Loisir et haut niveau
jeudi 01 janvier 1970

LePautremat
Nelly Le Pautremat - Ph. Claude Bigeon

La trente et unième édition du Salon du cheval de Paris se tiendra avec l’envie d’attirer au moins autant de visiteurs que l’année dernière autour des 180 000 (précisément 174 374).

Chaque année, le Salon du cheval de Paris est l’occasion pour les professionnels et les particuliers de se retrouver autour de leur même passion. Mais comme le souligne Christian Patria, le directeur du CENECA propriétaire du Salon du cheval de Paris : « C’est un salon grand public où vient surtout l’amateur qui pratique l’équitation en France. Ce n’est pas un salon professionnel. C’est un outil de promotion du cheval. On peut toujours améliorer les choses, mais il est apprécié car il y a en permanence des animations très diverses ».

Le Salon du cheval de Paris 2002 s’affiche avec un superbe étalon pur-sang arabe, mais cette année, c’est l’équitation loisir qui sera mise en avant. Après l’enquête réalisée en 2001 auprès des visiteurs (grand public), les organisateurs ont constaté que 47 % viennent aussi pour le tourisme équestre. « Cela fait partie des valeurs actuelles de bien-être et de bien vivre, commente Nelly Le Pautremat, la directrice du Salon de Paris. C’est une tendance très marquée. » Ainsi pour la première fois, un circuit de randonnée équestre d’environ 150 m réalisé dans l’enceinte du hall 7 permettra aux adultes de s’initier à l’équitation d’extérieur. Inutilisable pour cause de vétusté (reconstruction pour 2003), l’ancien hall 5 est remplacé par ce hall 7 au fond du Parc des expositions qui accueillera tout ce qui concerne le tourisme équestre, mais également l’équitation western, la maréchalerie, l’Espace enfant, la Maison de l’âne, le Village du cheval de trait, les véhicules hippomobiles et les organisateurs de paris hippiques.

Cette année, ceux qui ont l’habitude du Salon devront s’adapter à cette nouvelle configuration 2002. L’entrée principale sera toujours au même endroit par le hall 4, mais il y aura aussi des caisses à l’arrivée sur le hall 7. « Nous avons fait un gros effort sur la signalétique pour orienter au mieux le visiteur », explique Nelly Le Pautremat. Le cru 2002 ouvrira l’Espace santé et nutrition équine initié l’année dernière au grand public avec deux journées réservées aux professionnels les 2 et 5 décembre (voir encadré). L’art trouvait déjà sa place au Salon notamment à travers l’exposition des œuvres du Salon d’automne de Saumur. L’art prend désormais toute sa place, avec un rassemblement au sein d’un espace dédié dans le hall 6. Un concept intéressant qui marque une continuité de conception de l’offre après l’Espace ibérique, l’Espace santé et nutrition équine. Rassembler, regrouper, unir autour d’une même passion, voilà le souhait des responsables du Salon. Et si tous les cavaliers et cavalières de France… Voilà sans doute ce qui devrait animer la bénédiction prévue le samedi 30 novembre à 17 h dans le hall 7 par le père Leroux en présence de l’Ecole de trompes de Senlis.

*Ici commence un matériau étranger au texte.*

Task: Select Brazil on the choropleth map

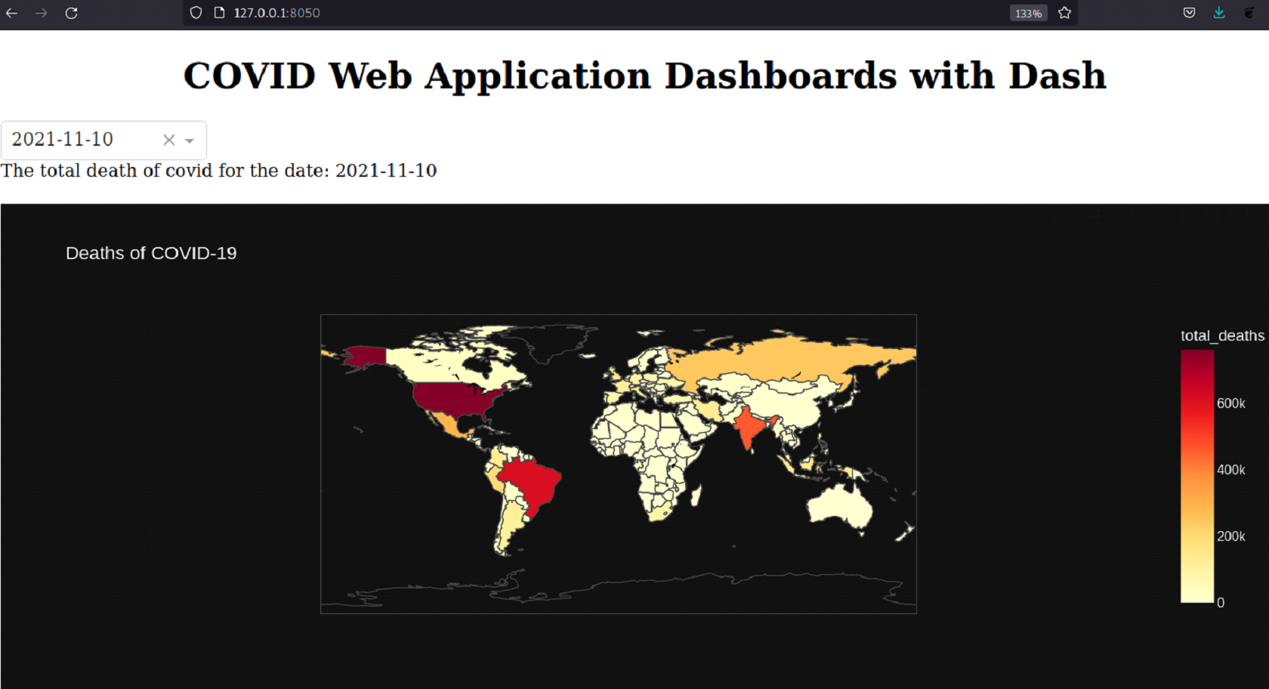Action: 530,485
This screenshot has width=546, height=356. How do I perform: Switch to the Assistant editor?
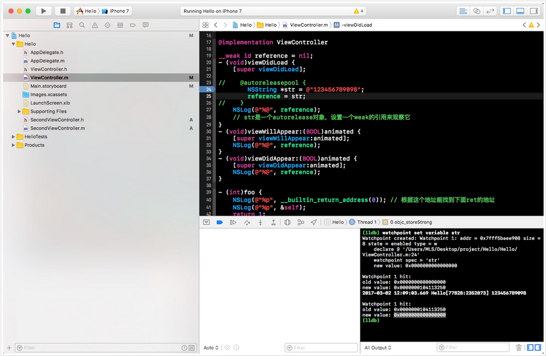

« Pour son avenir, le Salon de Paris souhaiterait être plus international. D’ici deux ou trois ans, nous aurons plus de pavillons et d’exposants étrangers qu’actuellement », commente Nelly Le Pautremat. Des relations régulières entre les principaux salons européens pourraient aboutir à moyen terme à des synergies croisées pour promouvoir d’autres pays à Paris et permettre à la France d’avoir un espace de promotion dans les autres salons. Mais rien n’est simple. Un des souhaits des organisateurs de Paris : permettre au monde du cheval d’être plus médiatisé.